Express as a JSON list of strings the entries from the line with "railway line label?" up to and including the line with "click(x=209, y=148)", one string per line and blank lines omitted.

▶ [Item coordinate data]
· · ·

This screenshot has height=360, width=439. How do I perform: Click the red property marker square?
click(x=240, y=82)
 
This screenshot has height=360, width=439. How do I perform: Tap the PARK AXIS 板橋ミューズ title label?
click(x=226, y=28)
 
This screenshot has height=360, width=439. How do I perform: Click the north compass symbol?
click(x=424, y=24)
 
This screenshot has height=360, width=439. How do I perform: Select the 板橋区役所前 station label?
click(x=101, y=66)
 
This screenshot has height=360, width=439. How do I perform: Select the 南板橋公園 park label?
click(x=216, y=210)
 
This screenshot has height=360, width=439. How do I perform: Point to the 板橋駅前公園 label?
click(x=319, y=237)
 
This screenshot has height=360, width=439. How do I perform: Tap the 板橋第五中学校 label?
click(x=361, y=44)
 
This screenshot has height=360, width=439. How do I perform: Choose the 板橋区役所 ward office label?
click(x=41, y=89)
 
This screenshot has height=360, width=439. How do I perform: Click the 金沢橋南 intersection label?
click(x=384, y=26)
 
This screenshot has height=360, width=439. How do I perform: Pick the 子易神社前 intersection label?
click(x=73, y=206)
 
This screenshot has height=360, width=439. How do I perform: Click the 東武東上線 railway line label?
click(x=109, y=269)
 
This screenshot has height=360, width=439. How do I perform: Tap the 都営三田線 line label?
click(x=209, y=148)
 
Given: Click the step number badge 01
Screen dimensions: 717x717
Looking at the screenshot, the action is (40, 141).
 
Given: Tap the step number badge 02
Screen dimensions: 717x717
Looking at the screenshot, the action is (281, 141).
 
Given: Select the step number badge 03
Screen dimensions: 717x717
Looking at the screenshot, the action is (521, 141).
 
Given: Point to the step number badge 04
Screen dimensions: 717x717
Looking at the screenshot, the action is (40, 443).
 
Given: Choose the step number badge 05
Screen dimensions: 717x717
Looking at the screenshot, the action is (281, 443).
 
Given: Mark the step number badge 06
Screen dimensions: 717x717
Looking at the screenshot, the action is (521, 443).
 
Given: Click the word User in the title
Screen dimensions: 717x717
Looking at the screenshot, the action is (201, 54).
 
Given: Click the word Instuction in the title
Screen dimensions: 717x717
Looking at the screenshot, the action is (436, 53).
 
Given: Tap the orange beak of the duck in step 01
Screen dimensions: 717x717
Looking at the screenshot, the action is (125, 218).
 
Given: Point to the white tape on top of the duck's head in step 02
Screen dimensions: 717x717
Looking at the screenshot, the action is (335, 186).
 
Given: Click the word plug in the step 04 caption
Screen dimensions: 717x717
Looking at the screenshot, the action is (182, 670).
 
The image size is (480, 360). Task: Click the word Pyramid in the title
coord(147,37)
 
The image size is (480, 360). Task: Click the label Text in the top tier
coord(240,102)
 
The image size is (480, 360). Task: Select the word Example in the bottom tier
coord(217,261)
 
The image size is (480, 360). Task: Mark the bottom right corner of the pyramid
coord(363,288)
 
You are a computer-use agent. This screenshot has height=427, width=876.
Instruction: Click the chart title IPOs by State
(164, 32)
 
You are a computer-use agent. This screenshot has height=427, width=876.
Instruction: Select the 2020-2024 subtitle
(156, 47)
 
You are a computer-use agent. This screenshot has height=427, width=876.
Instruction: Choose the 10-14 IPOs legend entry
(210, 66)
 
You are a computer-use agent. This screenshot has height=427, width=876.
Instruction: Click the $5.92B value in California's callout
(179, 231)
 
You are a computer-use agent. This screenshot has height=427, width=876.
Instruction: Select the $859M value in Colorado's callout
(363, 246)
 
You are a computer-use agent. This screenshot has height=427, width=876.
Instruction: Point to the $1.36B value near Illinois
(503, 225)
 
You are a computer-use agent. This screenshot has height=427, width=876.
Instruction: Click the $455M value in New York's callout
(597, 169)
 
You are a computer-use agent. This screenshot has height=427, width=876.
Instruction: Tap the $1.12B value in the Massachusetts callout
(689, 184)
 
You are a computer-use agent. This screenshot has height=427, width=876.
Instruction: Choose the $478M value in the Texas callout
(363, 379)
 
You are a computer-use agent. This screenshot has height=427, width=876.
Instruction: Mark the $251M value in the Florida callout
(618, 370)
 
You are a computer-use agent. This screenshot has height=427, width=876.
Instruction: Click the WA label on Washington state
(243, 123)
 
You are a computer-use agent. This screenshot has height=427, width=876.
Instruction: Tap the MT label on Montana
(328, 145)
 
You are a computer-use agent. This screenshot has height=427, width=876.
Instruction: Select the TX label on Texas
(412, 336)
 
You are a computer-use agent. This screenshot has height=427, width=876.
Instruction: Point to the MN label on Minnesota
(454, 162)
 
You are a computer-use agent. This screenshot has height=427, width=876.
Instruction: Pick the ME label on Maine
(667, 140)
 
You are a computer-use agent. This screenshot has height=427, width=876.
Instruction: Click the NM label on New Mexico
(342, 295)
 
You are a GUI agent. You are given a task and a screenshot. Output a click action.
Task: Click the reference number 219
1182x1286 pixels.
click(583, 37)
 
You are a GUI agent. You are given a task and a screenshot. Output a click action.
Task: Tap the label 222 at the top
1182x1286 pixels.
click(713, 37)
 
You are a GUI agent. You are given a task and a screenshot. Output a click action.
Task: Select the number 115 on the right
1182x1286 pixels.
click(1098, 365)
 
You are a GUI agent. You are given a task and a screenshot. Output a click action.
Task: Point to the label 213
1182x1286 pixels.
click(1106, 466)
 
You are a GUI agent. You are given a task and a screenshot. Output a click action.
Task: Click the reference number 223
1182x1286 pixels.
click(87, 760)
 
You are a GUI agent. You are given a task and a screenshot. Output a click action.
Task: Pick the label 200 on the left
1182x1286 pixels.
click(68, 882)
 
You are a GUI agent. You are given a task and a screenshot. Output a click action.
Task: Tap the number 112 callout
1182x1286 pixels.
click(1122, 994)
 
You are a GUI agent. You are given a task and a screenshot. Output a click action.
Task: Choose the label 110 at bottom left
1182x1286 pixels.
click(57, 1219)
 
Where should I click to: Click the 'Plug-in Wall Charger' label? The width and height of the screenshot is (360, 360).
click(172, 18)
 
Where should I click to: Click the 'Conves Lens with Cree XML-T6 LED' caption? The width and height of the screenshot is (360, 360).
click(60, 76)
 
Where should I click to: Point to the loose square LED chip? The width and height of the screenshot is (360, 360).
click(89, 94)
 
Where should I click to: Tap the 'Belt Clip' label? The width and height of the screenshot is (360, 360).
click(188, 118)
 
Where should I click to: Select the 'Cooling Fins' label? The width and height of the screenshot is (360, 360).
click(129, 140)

· · ·

▶ [Answer to this task]
[
  "This screenshot has height=360, width=439. How do I perform: Click the 東武東上線 railway line label?",
  "click(x=109, y=269)",
  "This screenshot has height=360, width=439. How do I perform: Tap the 都営三田線 line label?",
  "click(x=209, y=148)"
]